You published your first book on KDP three months ago, enrolled in Kindle Unlimited, and now you’re staring at your dashboard trying to figure out how page reads translate into actual money. Amazon shows you KENP reads but the per-page rate is buried, delayed, and changes every month. Here’s what KDP actually pays per page read in 2026 and how the math works.
The Current KDP Page Read Rate
Amazon KDP pays authors enrolled in Kindle Unlimited through the KDP Select Global Fund. The per-page rate — technically called KENPC (Kindle Edition Normalized Page Count) rate — has hovered between $0.004 and $0.005 per page read for the past several years. In recent months of 2025 and early 2026, the rate has landed around $0.0045 per page.
That means a 300-page book read cover to cover earns roughly $1.35. A 200-page book earns about $0.90. These are normalized pages, not your manuscript pages — Amazon recalculates page count based on their own formatting standard, which typically produces a higher page count than your print edition.
The rate changes monthly. Amazon announces the total fund size and total pages read across the platform, and the per-page rate is calculated after the fact. You won’t know the exact rate for any given month until about two weeks after that month ends.
How the KDP Select Global Fund Works
Amazon sets a total monthly fund — recently around $500 to $600 million globally — and divides it by the total number of pages read across all KDP Select titles worldwide. Every author’s share is proportional to their page reads relative to the total.
This means the per-page rate is not fixed by Amazon. It fluctuates based on two variables: how much money Amazon puts into the fund (they can increase or decrease it) and how many total pages KU subscribers read that month. More readers means more pages read means each page is worth slightly less — unless Amazon increases the fund to compensate.
Amazon has generally increased the fund over time, which is why the per-page rate has stayed relatively stable even as KU readership has grown. But there’s no guarantee of this, and authors have no control over or visibility into how Amazon sets the fund size.
Page Reads vs Royalties: When KU Pays More
Whether Kindle Unlimited pays better than standard ebook sales depends entirely on your book length and price point.
A $4.99 ebook at the 70% royalty rate earns $3.44 per sale.

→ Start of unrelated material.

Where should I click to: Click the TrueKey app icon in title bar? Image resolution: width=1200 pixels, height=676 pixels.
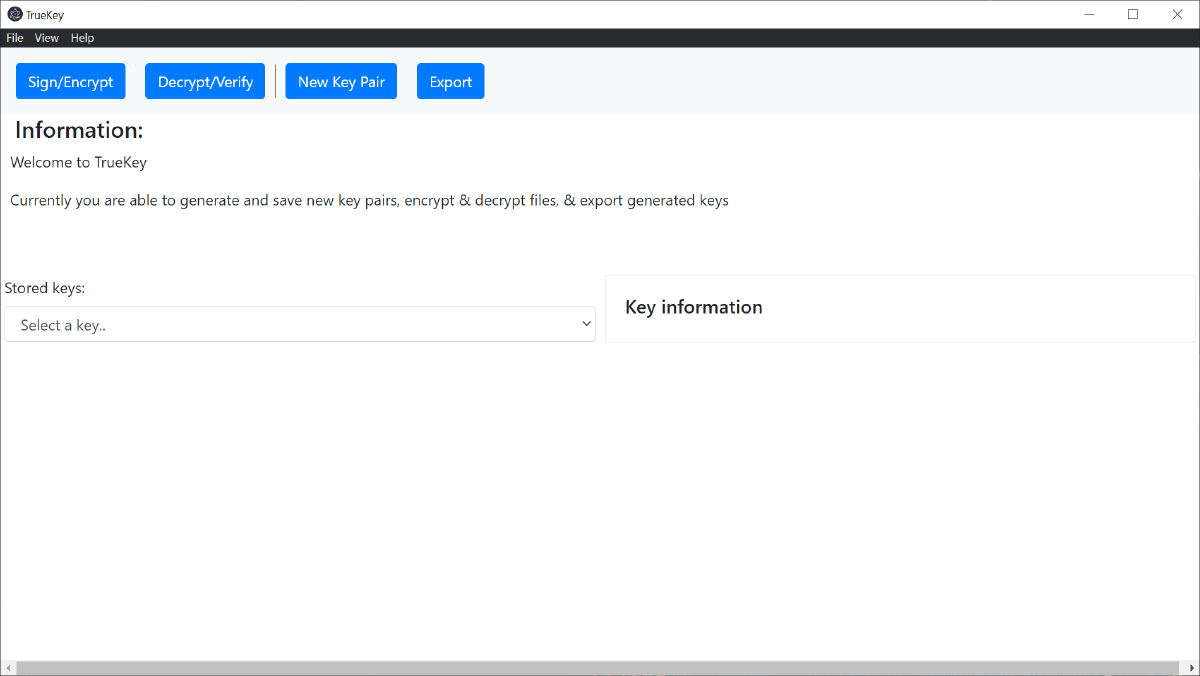click(x=15, y=14)
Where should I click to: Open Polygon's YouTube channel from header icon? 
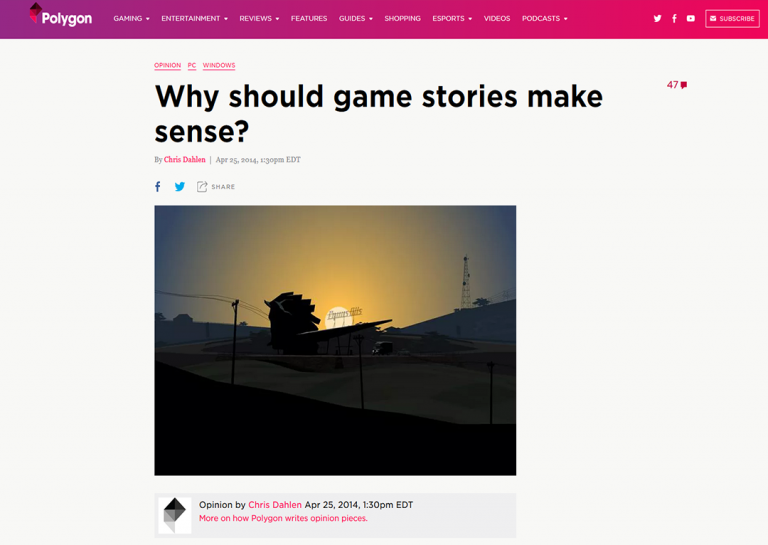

To match that through page reads at $0.0045 per page, a reader would need to read roughly 765 KENP pages. That’s a long book. For a typical novel at 250 to 400 KENP pages, a full read-through earns $1.13 to $1.80 — significantly less than a direct sale.
Where KU wins: volume and discoverability. KU subscribers read more books per month than buyers, and the barrier to trying a new author is zero — no purchase decision needed. Many KDP authors report that their total earnings (page reads plus sales) are higher with KDP Select enrollment than without it, even though the per-read revenue is lower than a sale.
Where KU loses: KDP Select requires exclusivity. Your ebook can only be sold on Amazon. You give up Apple Books, Kobo, Barnes & Noble, Google Play, and all other retailers. For authors with established readerships on multiple platforms, the exclusivity tradeoff may not be worth it.
Maximizing Your Page Read Earnings
Write longer books. More pages means more revenue per read-through. A 400-page novel earns almost double what a 200-page novella earns per complete read. This doesn’t mean padding — it means writing stories that naturally support a longer format.
Write series. KU readers are voracious series readers. If a reader finishes book one and immediately starts book two, every page of every book in the series generates revenue. A five-book series at 300 pages each produces $6.75 from a single reader who goes through the entire series. Multiply that by hundreds or thousands of readers and the math gets interesting.
Focus on read-through rate. Getting a reader to open your book matters less than getting them to finish it. Strong pacing, compelling characters, and satisfying story arcs keep pages turning. A book that gets opened but abandoned at 20% generates a fraction of the revenue of a book that gets read cover to cover.
The KDP page read rate isn’t going to make anyone rich on a single book. The authors earning full-time income from KU page reads are writing series in hungry genres — romance, thriller, fantasy, sci-fi — and publishing consistently. The per-page rate is small, but at scale, it adds up to real money.